Proxy Environment Variables

Many CLI tools obey proxy environment variables:

env | grep -iE 'http_proxy|https_proxy|no_proxy'
curl -v --noproxy '*' https://api.example.com/
curl -v -x http://proxy.example.com:3128 https://api.example.com/

NO_PROXY matching varies by tool. CIDRs, leading dots, wildcard behavior, and ports are not handled consistently everywhere.

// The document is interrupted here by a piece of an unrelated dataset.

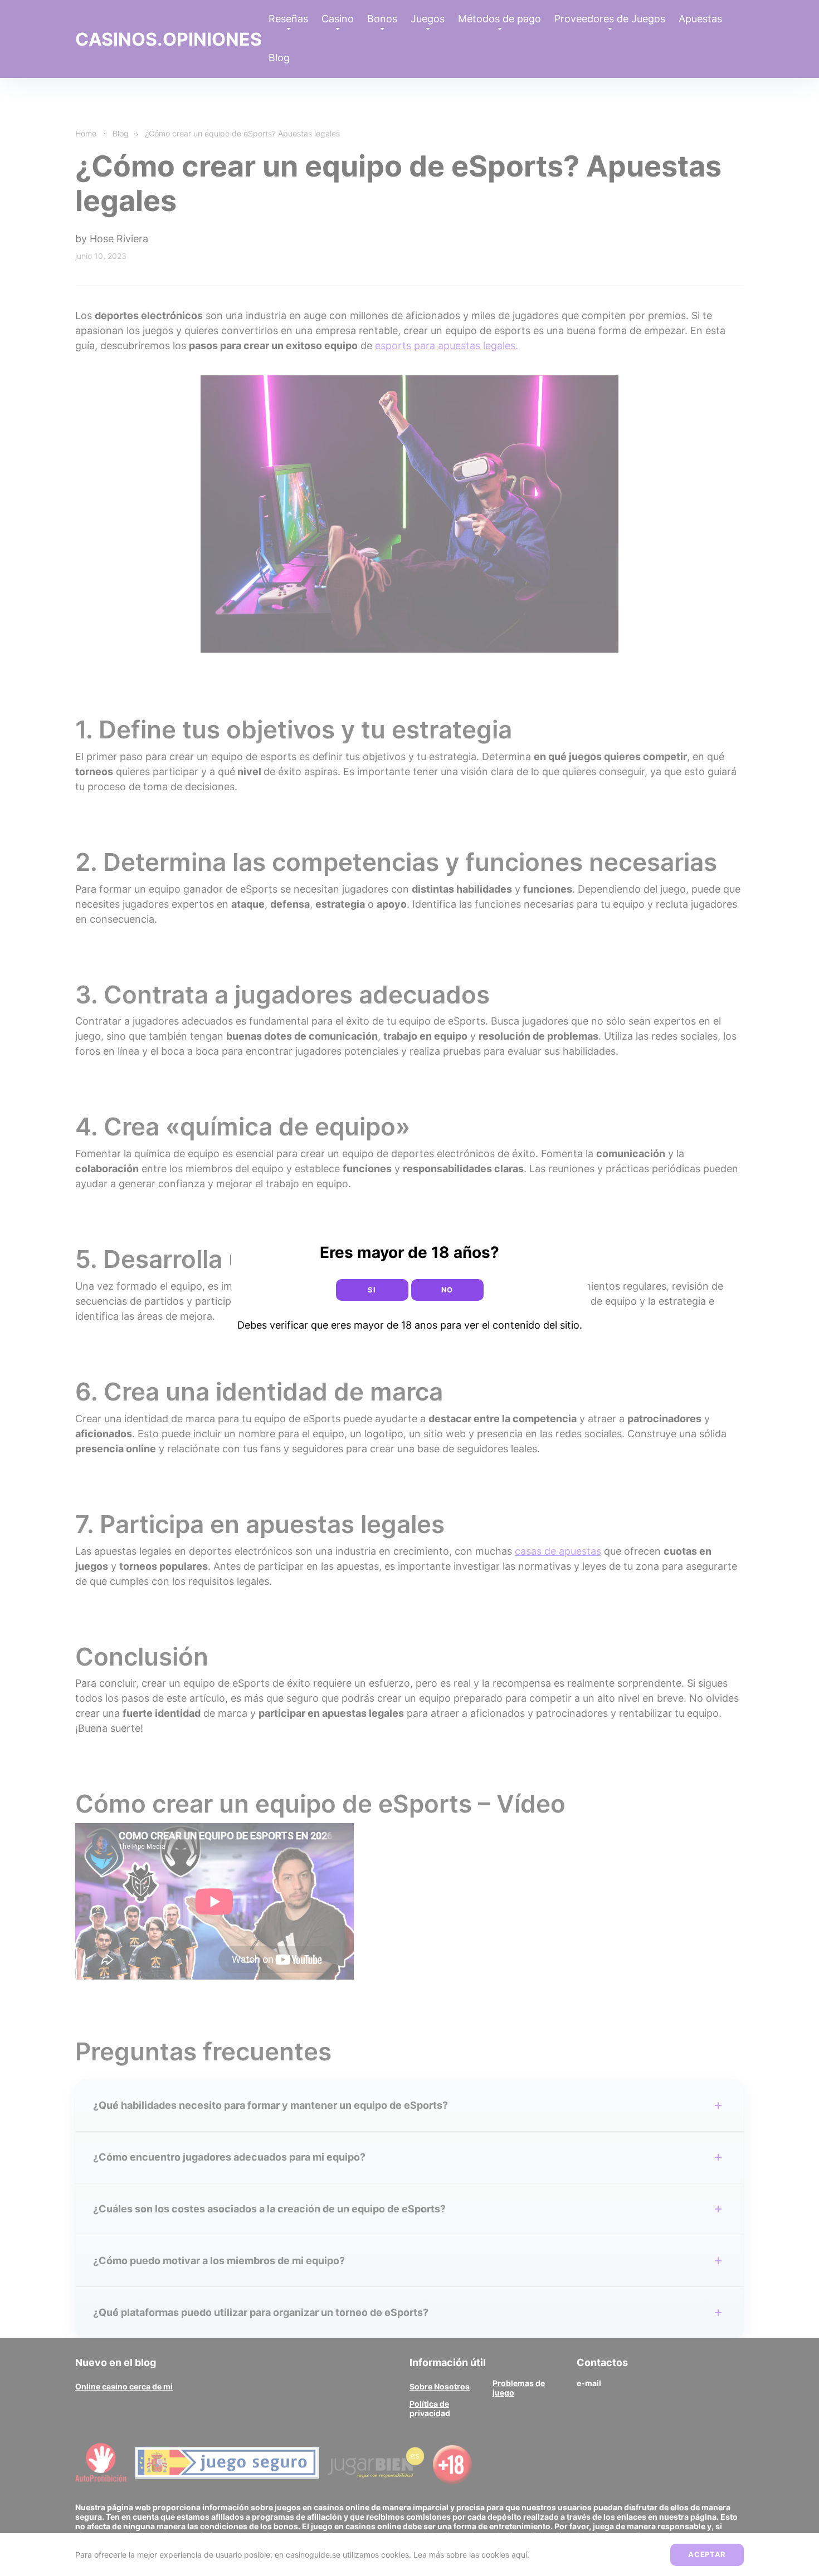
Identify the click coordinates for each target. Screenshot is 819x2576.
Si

CONNECT, TLS Interception, and mTLS

For HTTPS through an HTTP proxy, the client usually sends CONNECT host:443, then negotiates TLS through the tunnel. TLS-intercepting proxies terminate and reissue certificates, which changes the trust boundary.

Risks:

  • mTLS fails because the proxy cannot present the client certificate end-to-end.
  • ALPN or HTTP/2 support changes.
  • Certificate pinning fails.
  • SNI or policy routing differs from direct traffic.

Timeout Alignment

Every hop has timeouts: client, forward proxy, reverse proxy, load balancer, service mesh, app server, upstream client, and database client. Good timeout alignment makes each upstream and downstream boundary fail in the intended order.

Common mismatch:

client timeout > load balancer idle timeout > app processing time

The middle hop closes an otherwise valid slow request, causing resets or 504 responses.

Runbook

  1. Reproduce with curl -v from the same network and namespace.
  2. Force DNS target with --resolve to separate DNS from HTTP.
  3. Compare HTTP/1.1 and HTTP/2.
  4. Print proxy variables and test direct path with --noproxy '*'.
  5. Inspect response headers to identify which hop generated the status.
  6. Check redirects, forwarded headers, and scheme handling.
  7. Align timeouts from client through every proxy and upstream.

Study Cards

Question

What does curl --resolve isolate?

Answer

It forces a hostname to a specific IP while preserving the Host header and SNI name.

Question

Why can X-Forwarded-Proto cause redirect loops?

Answer

The application may think HTTPS traffic arrived as HTTP and redirect back to HTTPS repeatedly.

Question

What does HTTP CONNECT do?

Answer

It asks an HTTP proxy to open a TCP tunnel to a target host and port.

Question

Why can proxy TLS interception break mTLS?

Answer

The proxy terminates TLS, so the original client certificate may not reach the upstream service end-to-end.